同期のあいつ
動き出す

ピンチ

鷹文と再会して1ヶ月。
私の暮らしに大きな変化はない。

鷹文も鈴森商事のお嬢さんとつきあい始めたようだし、潤や私とも何度か飲みに出かけている。
長い間のわだかまりも消え、やっと日常生活に戻って穏やかに暮らせる。
そう思えるようになった。

「隣いい?」

社食で昼食をとっていると、律也さんに声をかけられた。

「ええ、どうぞ」

すでにお昼の時間は過ぎていたためかなりすいていたけれど、断る理由もなくて席を勧めた。

「彼、鈴森に勤めているんだったよね?」
「え?」

あまりにもいきなりで、話が見えない。
彼って・・・鷹文の事よね。

確か、
「探していた人が見つかったんです。

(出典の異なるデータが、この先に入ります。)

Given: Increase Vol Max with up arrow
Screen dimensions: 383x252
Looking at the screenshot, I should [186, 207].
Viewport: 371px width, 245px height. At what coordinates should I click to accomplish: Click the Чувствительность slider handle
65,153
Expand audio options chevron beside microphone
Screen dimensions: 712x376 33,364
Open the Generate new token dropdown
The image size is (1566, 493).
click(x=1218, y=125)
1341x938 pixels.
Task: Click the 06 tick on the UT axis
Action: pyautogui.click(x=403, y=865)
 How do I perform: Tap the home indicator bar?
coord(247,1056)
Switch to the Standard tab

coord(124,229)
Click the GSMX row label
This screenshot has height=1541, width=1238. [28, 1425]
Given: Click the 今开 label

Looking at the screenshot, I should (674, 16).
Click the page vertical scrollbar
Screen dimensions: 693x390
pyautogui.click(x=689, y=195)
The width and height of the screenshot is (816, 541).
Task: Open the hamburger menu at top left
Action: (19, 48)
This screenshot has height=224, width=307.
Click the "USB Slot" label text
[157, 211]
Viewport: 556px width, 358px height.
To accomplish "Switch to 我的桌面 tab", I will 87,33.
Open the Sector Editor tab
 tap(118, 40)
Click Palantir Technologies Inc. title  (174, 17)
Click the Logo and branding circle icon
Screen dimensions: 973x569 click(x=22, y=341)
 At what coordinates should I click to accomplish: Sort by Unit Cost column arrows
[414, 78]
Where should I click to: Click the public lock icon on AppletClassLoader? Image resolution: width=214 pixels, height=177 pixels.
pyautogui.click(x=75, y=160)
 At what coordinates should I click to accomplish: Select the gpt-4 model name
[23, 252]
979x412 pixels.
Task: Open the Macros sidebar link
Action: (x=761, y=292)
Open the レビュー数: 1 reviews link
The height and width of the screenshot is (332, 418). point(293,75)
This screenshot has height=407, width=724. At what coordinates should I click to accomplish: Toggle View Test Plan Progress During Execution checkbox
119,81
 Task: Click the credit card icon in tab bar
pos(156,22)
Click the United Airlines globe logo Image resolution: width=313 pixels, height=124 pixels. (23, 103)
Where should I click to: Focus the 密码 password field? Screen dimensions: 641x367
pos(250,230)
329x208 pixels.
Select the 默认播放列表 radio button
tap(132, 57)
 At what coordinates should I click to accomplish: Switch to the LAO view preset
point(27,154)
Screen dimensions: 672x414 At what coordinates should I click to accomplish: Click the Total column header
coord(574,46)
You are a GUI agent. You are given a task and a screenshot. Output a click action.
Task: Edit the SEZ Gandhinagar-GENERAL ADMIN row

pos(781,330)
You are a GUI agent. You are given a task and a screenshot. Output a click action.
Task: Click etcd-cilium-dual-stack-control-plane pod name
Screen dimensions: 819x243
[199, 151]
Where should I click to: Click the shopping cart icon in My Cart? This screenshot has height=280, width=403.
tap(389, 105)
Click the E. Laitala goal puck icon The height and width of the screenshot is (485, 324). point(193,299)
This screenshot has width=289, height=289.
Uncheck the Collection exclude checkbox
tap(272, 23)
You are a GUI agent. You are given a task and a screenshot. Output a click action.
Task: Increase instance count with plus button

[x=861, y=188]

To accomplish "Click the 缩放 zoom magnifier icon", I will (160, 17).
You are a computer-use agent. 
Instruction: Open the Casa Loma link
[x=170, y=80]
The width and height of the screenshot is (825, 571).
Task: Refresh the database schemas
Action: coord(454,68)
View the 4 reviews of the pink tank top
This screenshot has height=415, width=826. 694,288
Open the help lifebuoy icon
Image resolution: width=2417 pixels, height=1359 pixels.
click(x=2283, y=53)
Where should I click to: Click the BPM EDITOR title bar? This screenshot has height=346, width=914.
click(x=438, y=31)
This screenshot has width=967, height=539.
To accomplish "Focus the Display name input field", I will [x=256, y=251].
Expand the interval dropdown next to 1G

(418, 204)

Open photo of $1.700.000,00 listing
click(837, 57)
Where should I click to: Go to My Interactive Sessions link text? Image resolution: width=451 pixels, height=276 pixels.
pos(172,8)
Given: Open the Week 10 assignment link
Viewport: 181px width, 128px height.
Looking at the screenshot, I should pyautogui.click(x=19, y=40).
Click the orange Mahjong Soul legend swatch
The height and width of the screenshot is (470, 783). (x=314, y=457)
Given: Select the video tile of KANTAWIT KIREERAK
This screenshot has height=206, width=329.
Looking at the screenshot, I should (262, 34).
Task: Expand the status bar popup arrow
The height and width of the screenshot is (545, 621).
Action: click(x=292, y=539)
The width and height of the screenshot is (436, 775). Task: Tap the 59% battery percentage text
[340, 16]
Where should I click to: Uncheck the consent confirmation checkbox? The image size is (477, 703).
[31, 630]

それも鈴森に勤めていたなんてびっくり」
つい最近そんな話を律也さんにした気がする。

「そうみたいです」

よりによってうちのライバル会社に勤めなくてもと思ったけれど、鷹文には言わなかった。

「彼、浅井コンツェルンの御曹司なんだよね?」
「ええまあ」

どんなに否定しても、彼が浅井の一人息子であることに変わりはない。

「そうかあ・・・」
ちょっと困ったなって顔をした律也さん。

ん?
「どうしたの?何か気がかりでも?」

なんだか様子がおかしい。

「うん。気がかりがあるんだが・・・」

「何?鈴森商事に関わること?」

「と言うか、彼に関わることかな」

え?

私は食べていた箸を置くと、律也さんに向き直った。